(Screenshot grounding data)
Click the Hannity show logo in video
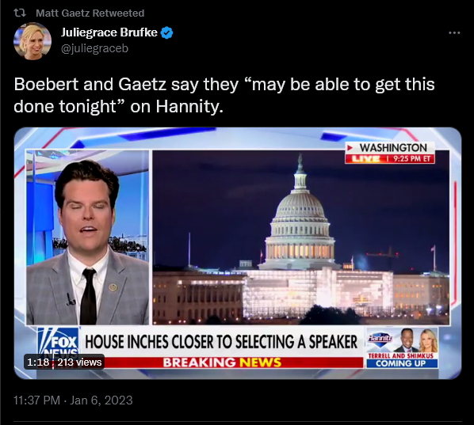The image size is (474, 425). pos(380,339)
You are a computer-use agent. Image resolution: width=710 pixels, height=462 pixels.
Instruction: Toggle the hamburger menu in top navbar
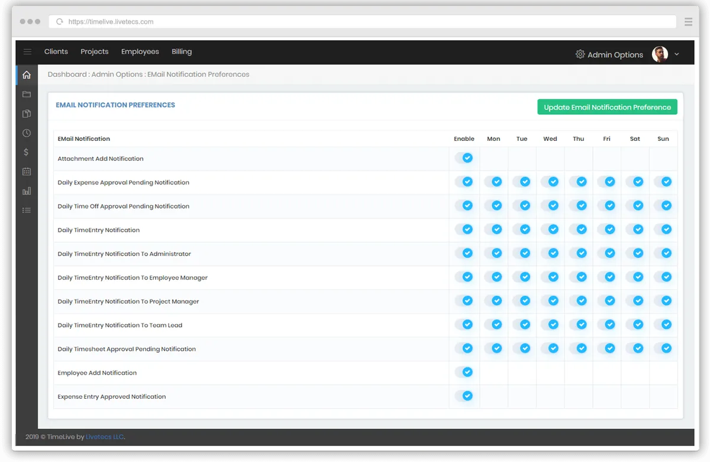[x=27, y=52]
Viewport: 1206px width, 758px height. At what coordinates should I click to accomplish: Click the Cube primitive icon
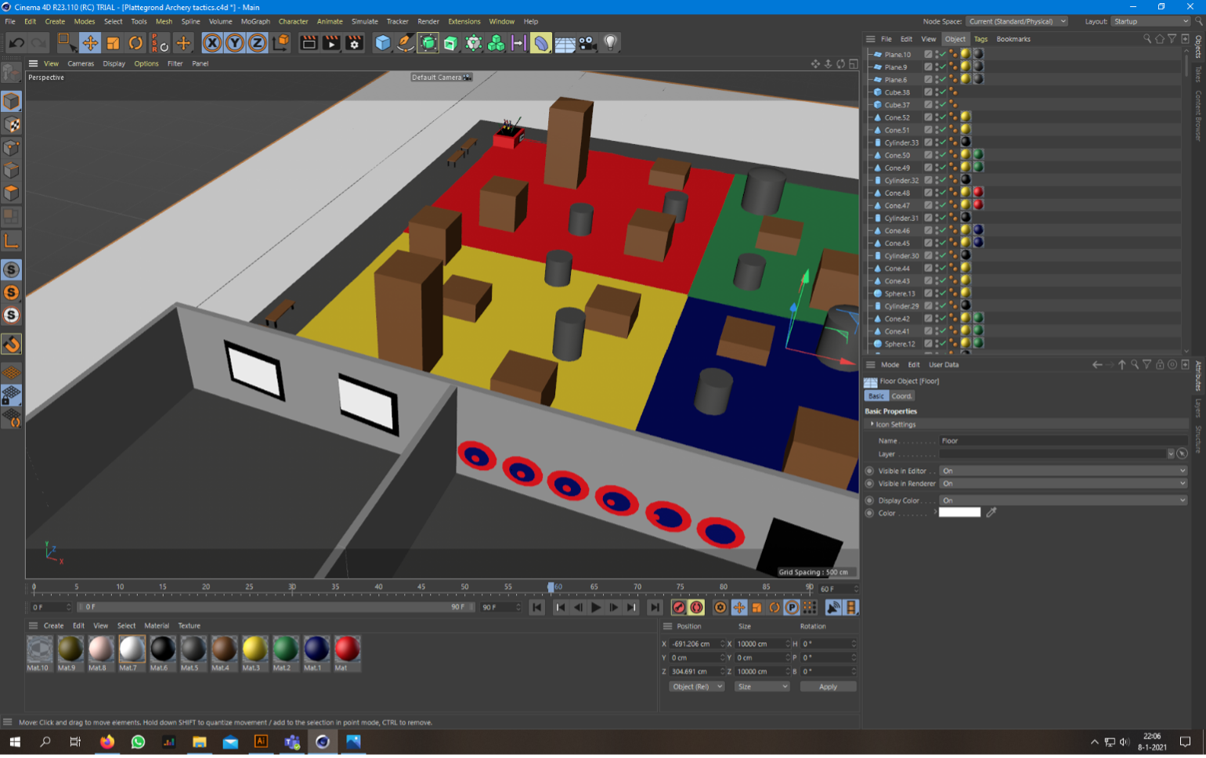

What the task asks — Repeat the records above verbatim. Include none of the pictures.

The completed task —
Click the Hannity show logo in video
The image size is (474, 425). pos(380,339)
You are a computer-use agent. Image resolution: width=710 pixels, height=462 pixels.
Instruction: Toggle the hamburger menu in top navbar
[x=27, y=52]
Viewport: 1206px width, 758px height. At what coordinates should I click to accomplish: Click the Cube primitive icon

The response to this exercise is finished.